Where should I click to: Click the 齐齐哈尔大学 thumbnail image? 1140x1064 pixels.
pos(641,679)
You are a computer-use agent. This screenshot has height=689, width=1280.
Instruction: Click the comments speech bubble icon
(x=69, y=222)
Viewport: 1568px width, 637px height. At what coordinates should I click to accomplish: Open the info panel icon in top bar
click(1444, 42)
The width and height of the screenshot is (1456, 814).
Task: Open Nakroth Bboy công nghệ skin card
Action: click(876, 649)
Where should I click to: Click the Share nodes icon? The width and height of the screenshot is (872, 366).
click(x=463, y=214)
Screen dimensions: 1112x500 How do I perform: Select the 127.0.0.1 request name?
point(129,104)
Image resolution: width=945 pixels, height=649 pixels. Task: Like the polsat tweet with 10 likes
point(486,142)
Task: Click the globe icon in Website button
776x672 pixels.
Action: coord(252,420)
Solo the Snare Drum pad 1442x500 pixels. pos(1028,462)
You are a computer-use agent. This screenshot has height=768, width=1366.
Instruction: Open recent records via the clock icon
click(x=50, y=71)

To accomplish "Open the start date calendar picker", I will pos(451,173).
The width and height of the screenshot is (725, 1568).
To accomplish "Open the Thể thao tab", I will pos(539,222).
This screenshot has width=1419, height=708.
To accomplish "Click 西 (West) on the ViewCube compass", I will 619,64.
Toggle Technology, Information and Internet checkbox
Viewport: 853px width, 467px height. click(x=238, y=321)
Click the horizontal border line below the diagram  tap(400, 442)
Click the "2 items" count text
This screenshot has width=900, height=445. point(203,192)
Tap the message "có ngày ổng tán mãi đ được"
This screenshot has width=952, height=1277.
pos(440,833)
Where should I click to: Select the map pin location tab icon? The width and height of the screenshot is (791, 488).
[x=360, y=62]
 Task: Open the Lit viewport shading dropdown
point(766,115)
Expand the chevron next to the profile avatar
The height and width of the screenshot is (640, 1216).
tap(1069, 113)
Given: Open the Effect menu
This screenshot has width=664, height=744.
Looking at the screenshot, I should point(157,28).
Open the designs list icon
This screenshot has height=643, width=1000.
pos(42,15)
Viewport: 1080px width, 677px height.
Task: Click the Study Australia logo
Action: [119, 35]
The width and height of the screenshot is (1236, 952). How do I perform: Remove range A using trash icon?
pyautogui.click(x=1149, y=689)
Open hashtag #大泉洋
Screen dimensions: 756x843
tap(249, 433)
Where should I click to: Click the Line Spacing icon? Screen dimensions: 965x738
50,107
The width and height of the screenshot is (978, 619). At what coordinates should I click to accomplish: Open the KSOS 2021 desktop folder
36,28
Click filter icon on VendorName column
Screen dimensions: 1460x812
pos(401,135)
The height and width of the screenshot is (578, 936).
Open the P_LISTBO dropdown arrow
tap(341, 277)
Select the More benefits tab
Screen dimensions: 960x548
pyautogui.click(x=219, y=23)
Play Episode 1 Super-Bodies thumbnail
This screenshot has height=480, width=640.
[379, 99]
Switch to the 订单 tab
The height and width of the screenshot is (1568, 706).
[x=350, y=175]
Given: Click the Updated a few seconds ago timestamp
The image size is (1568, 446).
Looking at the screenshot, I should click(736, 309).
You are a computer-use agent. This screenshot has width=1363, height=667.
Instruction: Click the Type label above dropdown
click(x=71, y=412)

# [Problem details]
From top to bottom, please output the material exactly.

# [Output of the exercise]
Where should I click to: Click the 齐齐哈尔大学 thumbnail image? 1140x1064 pixels.
pos(641,679)
You are a computer-use agent. This screenshot has height=689, width=1280.
Instruction: Click the comments speech bubble icon
(x=69, y=222)
Viewport: 1568px width, 637px height. At what coordinates should I click to accomplish: Open the info panel icon in top bar
click(1444, 42)
The width and height of the screenshot is (1456, 814).
Task: Open Nakroth Bboy công nghệ skin card
Action: click(876, 649)
Where should I click to: Click the Share nodes icon? The width and height of the screenshot is (872, 366).
click(x=463, y=214)
Screen dimensions: 1112x500 How do I perform: Select the 127.0.0.1 request name?
point(129,104)
Image resolution: width=945 pixels, height=649 pixels. Task: Like the polsat tweet with 10 likes
point(486,142)
Task: Click the globe icon in Website button
776x672 pixels.
Action: coord(252,420)
Solo the Snare Drum pad 1442x500 pixels. pos(1028,462)
You are a computer-use agent. This screenshot has height=768, width=1366.
Instruction: Open recent records via the clock icon
click(x=50, y=71)

To accomplish "Open the start date calendar picker", I will pos(451,173).
The width and height of the screenshot is (725, 1568).
To accomplish "Open the Thể thao tab", I will pos(539,222).
This screenshot has width=1419, height=708.
To accomplish "Click 西 (West) on the ViewCube compass", I will 619,64.
Toggle Technology, Information and Internet checkbox
Viewport: 853px width, 467px height. click(x=238, y=321)
Click the horizontal border line below the diagram  tap(400, 442)
Click the "2 items" count text
This screenshot has width=900, height=445. point(203,192)
Tap the message "có ngày ổng tán mãi đ được"
This screenshot has width=952, height=1277.
pos(440,833)
Where should I click to: Select the map pin location tab icon? The width and height of the screenshot is (791, 488).
[x=360, y=62]
 Task: Open the Lit viewport shading dropdown
point(766,115)
Expand the chevron next to the profile avatar
The height and width of the screenshot is (640, 1216).
tap(1069, 113)
Given: Open the Effect menu
This screenshot has width=664, height=744.
Looking at the screenshot, I should point(157,28).
Open the designs list icon
This screenshot has height=643, width=1000.
pos(42,15)
Viewport: 1080px width, 677px height.
Task: Click the Study Australia logo
Action: [119, 35]
The width and height of the screenshot is (1236, 952). How do I perform: Remove range A using trash icon?
pyautogui.click(x=1149, y=689)
Open hashtag #大泉洋
Screen dimensions: 756x843
tap(249, 433)
Where should I click to: Click the Line Spacing icon? Screen dimensions: 965x738
50,107
The width and height of the screenshot is (978, 619). At what coordinates should I click to accomplish: Open the KSOS 2021 desktop folder
36,28
Click filter icon on VendorName column
Screen dimensions: 1460x812
pos(401,135)
The height and width of the screenshot is (578, 936).
Open the P_LISTBO dropdown arrow
tap(341, 277)
Select the More benefits tab
Screen dimensions: 960x548
pyautogui.click(x=219, y=23)
Play Episode 1 Super-Bodies thumbnail
This screenshot has height=480, width=640.
[379, 99]
Switch to the 订单 tab
The height and width of the screenshot is (1568, 706).
[x=350, y=175]
Given: Click the Updated a few seconds ago timestamp
The image size is (1568, 446).
Looking at the screenshot, I should click(736, 309).
You are a computer-use agent. This screenshot has width=1363, height=667.
Instruction: Click the Type label above dropdown
click(x=71, y=412)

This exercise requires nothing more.